Consumers use Google by choice, not because “they are forced to or because they cannot easily find alternative ways to search for information on the Internet,” Google argued (in Pacer) Monday in response to Colorado’s complaint at U.S. District Court for the District of Columbia (see 2101290063). Google asked Judge Amit Mehta to dismiss the complaint and denied that its agreements with Apple, browser providers and mobile carriers are anti-competitive.
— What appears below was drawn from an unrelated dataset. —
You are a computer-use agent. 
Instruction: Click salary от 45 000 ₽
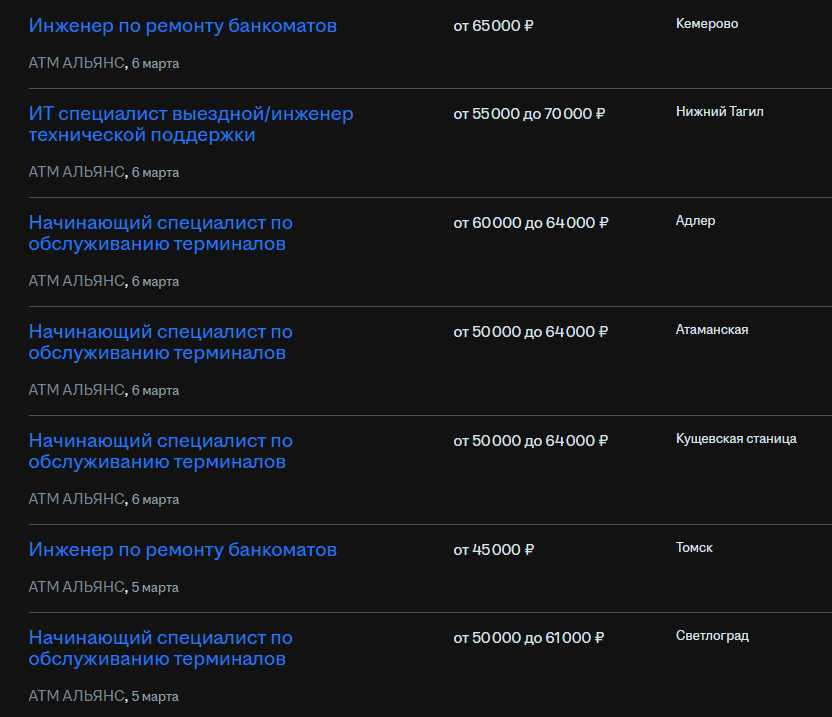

On its patent infringement cases against Google, Sonos Chief Legal Officer Eddie Lazarus said one goes to trial Feb. 22, with a preliminary decision expected in early May. A second case, in U.S. District Court in Waco, Texas, also involves five different patents and is expected to go to a hearing in July to define patent terms; that case is scheduled for trial in June 2022. Sonos believes Google is “infringing a very substantial portion of our patent portfolio," and "we're going to continue with this process until we vindicate our [intellectual property] rights," Lazarus, a former top FCC official, told a quarterly call. (See Q1 materials here). A Google spokesperson said “Sonos has misrepresented our partnership and mischaracterized our technology. Our products and devices were designed independently. While we look to resolve our dispute, we will continue to ensure our shared customers have the best experience using our products.” Sonos stock closed up 16% at $36.44. Meanwhile, Sonos is working to ramp up to meet demand while the company transitions to manufacturing in Malaysia. That's where iRobot also is boosting capacity.
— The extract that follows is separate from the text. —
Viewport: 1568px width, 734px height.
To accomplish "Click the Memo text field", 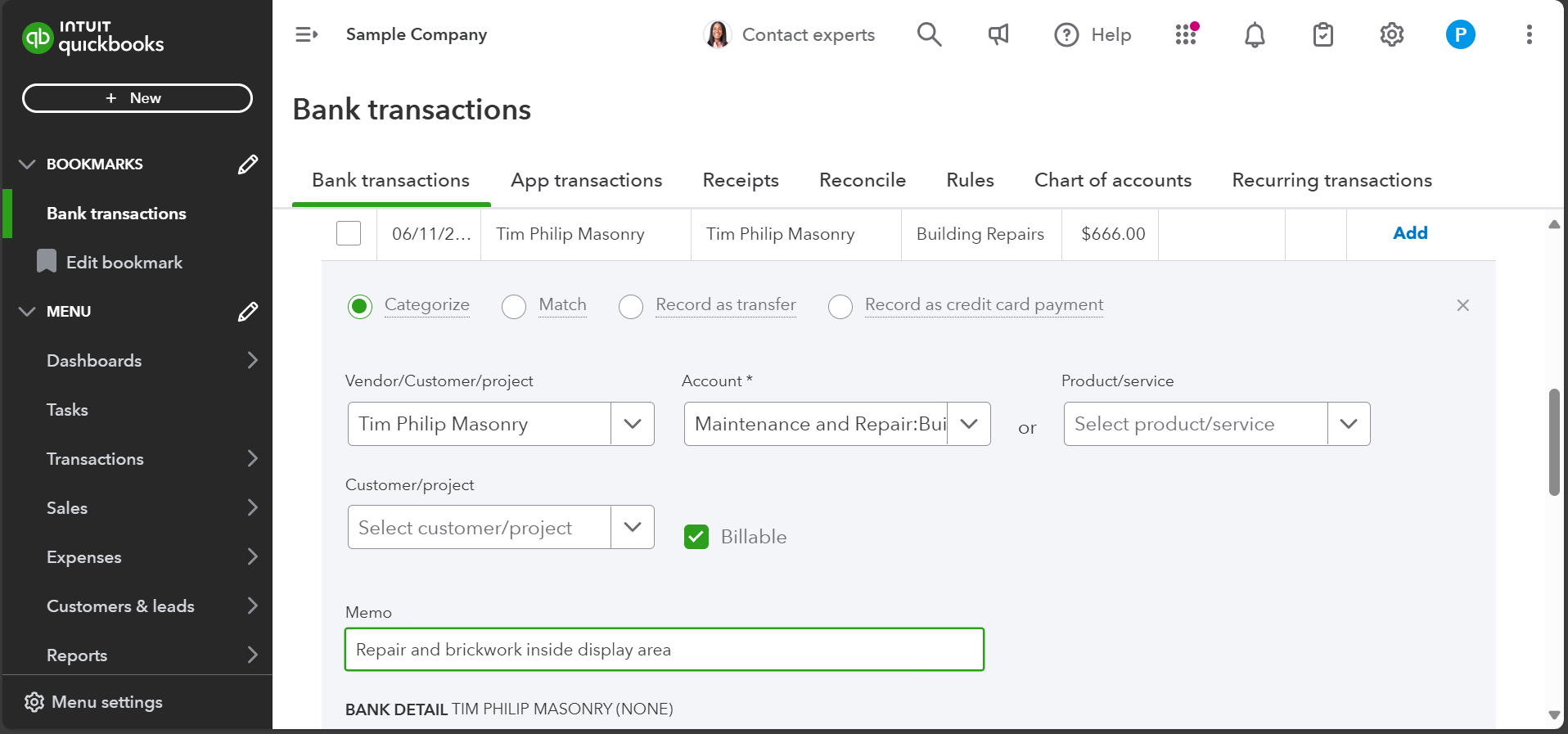I will click(x=664, y=650).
The federal court reviewing California’s net neutrality law asked how DOJ's withdrawing its challenge (see 2102080073) affects the separate lawsuit by ACA Connects, USTelecom, CTIA and NCTA. ISP plaintiffs and California should file a brief joint status report by Feb. 16 “stating their position as to whether the United States of America's voluntary dismissal in 18-cv-02660 affects this matter in any way, and, if so, how,” said Monday's minute order (in Pacer) in case 2:18-cv-02684 at U.S. District Court in the Eastern District of California. ACA opposition to the California law is unchanged, a spokesperson said. USTelecom didn’t comment Tuesday, and CTIA and NCTA declined to comment.